American politician and lawyer

James Foster McDowell (December 3, 1825 – April 18, 1887) was an American lawyer and politician who served one term as a U.S. representative from Indiana 1863 to 1865.

==Biography ==
Born in Mifflin County, Pennsylvania, McDowell moved with his parents to Ohio in 1835.
He attended the public schools.
He worked in a printing office.
He studied law.
He was admitted to the bar in 1846 and practiced.
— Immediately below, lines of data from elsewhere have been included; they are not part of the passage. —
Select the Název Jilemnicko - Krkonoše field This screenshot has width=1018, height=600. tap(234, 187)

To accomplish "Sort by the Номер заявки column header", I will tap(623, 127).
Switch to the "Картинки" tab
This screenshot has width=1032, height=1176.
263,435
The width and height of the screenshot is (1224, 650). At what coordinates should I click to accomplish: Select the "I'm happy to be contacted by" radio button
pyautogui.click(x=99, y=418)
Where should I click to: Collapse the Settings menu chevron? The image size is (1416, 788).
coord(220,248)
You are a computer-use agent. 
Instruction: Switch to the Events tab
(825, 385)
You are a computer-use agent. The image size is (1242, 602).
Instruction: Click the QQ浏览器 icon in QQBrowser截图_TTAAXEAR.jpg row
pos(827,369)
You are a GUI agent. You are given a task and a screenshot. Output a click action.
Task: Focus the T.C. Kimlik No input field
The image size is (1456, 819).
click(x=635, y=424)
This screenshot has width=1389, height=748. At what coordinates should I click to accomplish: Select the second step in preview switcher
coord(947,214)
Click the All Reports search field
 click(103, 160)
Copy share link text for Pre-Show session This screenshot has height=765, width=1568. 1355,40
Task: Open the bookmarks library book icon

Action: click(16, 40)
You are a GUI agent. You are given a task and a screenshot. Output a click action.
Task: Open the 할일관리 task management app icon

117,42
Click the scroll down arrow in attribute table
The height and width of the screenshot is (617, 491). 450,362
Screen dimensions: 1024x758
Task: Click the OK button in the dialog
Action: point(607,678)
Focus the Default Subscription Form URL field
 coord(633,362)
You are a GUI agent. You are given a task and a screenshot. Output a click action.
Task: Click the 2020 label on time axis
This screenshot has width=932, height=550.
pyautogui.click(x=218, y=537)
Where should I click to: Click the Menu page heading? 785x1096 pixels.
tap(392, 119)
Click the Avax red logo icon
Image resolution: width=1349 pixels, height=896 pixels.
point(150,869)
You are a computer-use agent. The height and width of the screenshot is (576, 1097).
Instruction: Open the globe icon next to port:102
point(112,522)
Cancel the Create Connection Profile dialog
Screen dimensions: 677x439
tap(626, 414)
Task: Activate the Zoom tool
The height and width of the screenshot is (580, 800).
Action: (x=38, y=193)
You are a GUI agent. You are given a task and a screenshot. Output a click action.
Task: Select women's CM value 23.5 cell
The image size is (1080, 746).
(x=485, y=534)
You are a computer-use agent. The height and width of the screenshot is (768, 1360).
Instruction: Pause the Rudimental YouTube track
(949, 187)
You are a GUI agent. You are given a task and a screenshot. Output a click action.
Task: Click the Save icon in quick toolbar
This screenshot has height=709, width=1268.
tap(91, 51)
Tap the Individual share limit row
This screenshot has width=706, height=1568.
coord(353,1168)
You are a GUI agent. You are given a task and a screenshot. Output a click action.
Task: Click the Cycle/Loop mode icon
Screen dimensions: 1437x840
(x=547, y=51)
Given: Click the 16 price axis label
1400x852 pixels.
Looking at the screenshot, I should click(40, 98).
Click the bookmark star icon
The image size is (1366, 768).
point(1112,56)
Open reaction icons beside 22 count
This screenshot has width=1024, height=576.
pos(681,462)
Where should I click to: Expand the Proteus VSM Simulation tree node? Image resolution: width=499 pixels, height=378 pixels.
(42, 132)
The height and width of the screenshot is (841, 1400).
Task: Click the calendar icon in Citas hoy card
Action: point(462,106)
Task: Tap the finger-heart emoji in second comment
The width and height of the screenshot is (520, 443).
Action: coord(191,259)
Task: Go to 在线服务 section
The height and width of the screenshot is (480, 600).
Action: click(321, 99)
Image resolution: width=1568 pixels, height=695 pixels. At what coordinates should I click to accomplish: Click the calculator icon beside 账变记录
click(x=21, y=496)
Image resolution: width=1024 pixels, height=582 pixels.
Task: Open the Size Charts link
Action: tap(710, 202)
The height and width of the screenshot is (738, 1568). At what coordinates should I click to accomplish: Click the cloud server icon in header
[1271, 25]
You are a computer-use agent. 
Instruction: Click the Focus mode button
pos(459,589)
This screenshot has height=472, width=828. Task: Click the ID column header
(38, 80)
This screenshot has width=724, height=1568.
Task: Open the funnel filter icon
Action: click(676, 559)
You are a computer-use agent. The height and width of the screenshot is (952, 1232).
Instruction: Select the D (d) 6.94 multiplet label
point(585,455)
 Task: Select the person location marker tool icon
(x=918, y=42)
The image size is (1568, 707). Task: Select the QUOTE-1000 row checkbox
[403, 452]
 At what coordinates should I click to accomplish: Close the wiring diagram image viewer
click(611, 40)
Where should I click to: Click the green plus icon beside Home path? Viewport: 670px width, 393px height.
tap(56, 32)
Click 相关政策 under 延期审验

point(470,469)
He served as prosecuting attorney of Darke County, Ohio, in 1848.
He moved to Marion, Indiana, in 1851 and engaged in the practice of law.
He established the Marion Journal in 1851.

=== Congress ===
McDowell was elected as a Democrat to the Thirty-eighth Congress (March 4, 1863 – March 3, 1865).
He was an unsuccessful candidate for reelection in 1864 to the Thirty-ninth Congress.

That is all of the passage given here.